▸ **THE DATA**:
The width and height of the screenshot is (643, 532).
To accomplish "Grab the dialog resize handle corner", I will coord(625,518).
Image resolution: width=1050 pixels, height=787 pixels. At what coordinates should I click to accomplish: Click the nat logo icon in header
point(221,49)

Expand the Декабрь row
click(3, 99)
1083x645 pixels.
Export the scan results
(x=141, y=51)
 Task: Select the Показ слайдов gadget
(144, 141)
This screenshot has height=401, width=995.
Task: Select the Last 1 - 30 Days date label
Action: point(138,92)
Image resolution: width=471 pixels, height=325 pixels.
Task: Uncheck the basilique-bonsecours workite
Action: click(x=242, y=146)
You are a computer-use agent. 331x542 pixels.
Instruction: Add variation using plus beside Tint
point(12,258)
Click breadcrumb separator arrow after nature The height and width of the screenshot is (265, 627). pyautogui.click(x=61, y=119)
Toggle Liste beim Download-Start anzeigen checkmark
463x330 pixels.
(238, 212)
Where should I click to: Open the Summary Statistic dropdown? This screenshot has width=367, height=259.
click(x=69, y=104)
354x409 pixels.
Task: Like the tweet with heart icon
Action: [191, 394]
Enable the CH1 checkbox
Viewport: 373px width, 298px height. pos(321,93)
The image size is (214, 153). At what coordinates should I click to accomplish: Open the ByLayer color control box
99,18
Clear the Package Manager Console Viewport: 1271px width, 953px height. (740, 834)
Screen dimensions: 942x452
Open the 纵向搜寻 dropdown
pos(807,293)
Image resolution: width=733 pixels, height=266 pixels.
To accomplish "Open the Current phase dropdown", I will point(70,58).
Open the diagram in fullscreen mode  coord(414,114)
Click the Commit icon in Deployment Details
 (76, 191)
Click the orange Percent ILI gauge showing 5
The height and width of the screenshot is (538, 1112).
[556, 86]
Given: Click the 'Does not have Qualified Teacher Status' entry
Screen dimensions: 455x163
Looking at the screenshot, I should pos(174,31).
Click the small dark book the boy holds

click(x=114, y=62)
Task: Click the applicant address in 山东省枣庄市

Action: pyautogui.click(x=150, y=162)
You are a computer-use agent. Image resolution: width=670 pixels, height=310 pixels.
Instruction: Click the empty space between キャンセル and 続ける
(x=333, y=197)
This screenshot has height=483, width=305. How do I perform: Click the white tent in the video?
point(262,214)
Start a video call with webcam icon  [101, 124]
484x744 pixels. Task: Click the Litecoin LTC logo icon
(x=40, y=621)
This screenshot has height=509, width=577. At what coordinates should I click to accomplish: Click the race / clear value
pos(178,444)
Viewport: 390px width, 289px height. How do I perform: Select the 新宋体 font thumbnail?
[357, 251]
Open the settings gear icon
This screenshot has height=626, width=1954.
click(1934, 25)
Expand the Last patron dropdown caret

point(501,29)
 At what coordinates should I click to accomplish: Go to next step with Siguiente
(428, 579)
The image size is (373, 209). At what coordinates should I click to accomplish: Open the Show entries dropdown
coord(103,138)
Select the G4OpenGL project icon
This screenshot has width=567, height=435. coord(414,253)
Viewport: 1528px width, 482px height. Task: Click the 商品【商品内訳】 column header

▸ **WORK REQUEST**:
Transcribe the material in full, exactly as it is given.

▸ **TASK RESPONSE**:
The width and height of the screenshot is (643, 532).
To accomplish "Grab the dialog resize handle corner", I will coord(625,518).
Image resolution: width=1050 pixels, height=787 pixels. At what coordinates should I click to accomplish: Click the nat logo icon in header
point(221,49)

Expand the Декабрь row
click(3, 99)
1083x645 pixels.
Export the scan results
(x=141, y=51)
 Task: Select the Показ слайдов gadget
(144, 141)
This screenshot has height=401, width=995.
Task: Select the Last 1 - 30 Days date label
Action: point(138,92)
Image resolution: width=471 pixels, height=325 pixels.
Task: Uncheck the basilique-bonsecours workite
Action: click(x=242, y=146)
You are a computer-use agent. 331x542 pixels.
Instruction: Add variation using plus beside Tint
point(12,258)
Click breadcrumb separator arrow after nature The height and width of the screenshot is (265, 627). pyautogui.click(x=61, y=119)
Toggle Liste beim Download-Start anzeigen checkmark
463x330 pixels.
(238, 212)
Where should I click to: Open the Summary Statistic dropdown? This screenshot has width=367, height=259.
click(x=69, y=104)
354x409 pixels.
Task: Like the tweet with heart icon
Action: [191, 394]
Enable the CH1 checkbox
Viewport: 373px width, 298px height. pos(321,93)
The image size is (214, 153). At what coordinates should I click to accomplish: Open the ByLayer color control box
99,18
Clear the Package Manager Console Viewport: 1271px width, 953px height. (740, 834)
Screen dimensions: 942x452
Open the 纵向搜寻 dropdown
pos(807,293)
Image resolution: width=733 pixels, height=266 pixels.
To accomplish "Open the Current phase dropdown", I will point(70,58).
Open the diagram in fullscreen mode  coord(414,114)
Click the Commit icon in Deployment Details
 (76, 191)
Click the orange Percent ILI gauge showing 5
The height and width of the screenshot is (538, 1112).
[556, 86]
Given: Click the 'Does not have Qualified Teacher Status' entry
Screen dimensions: 455x163
Looking at the screenshot, I should pos(174,31).
Click the small dark book the boy holds

click(x=114, y=62)
Task: Click the applicant address in 山东省枣庄市

Action: pyautogui.click(x=150, y=162)
You are a computer-use agent. Image resolution: width=670 pixels, height=310 pixels.
Instruction: Click the empty space between キャンセル and 続ける
(x=333, y=197)
This screenshot has height=483, width=305. How do I perform: Click the white tent in the video?
point(262,214)
Start a video call with webcam icon  [101, 124]
484x744 pixels. Task: Click the Litecoin LTC logo icon
(x=40, y=621)
This screenshot has height=509, width=577. At what coordinates should I click to accomplish: Click the race / clear value
pos(178,444)
Viewport: 390px width, 289px height. How do I perform: Select the 新宋体 font thumbnail?
[357, 251]
Open the settings gear icon
This screenshot has height=626, width=1954.
click(1934, 25)
Expand the Last patron dropdown caret

point(501,29)
 At what coordinates should I click to accomplish: Go to next step with Siguiente
(428, 579)
The image size is (373, 209). At what coordinates should I click to accomplish: Open the Show entries dropdown
coord(103,138)
Select the G4OpenGL project icon
This screenshot has width=567, height=435. coord(414,253)
Viewport: 1528px width, 482px height. Task: Click the 商品【商品内訳】 column header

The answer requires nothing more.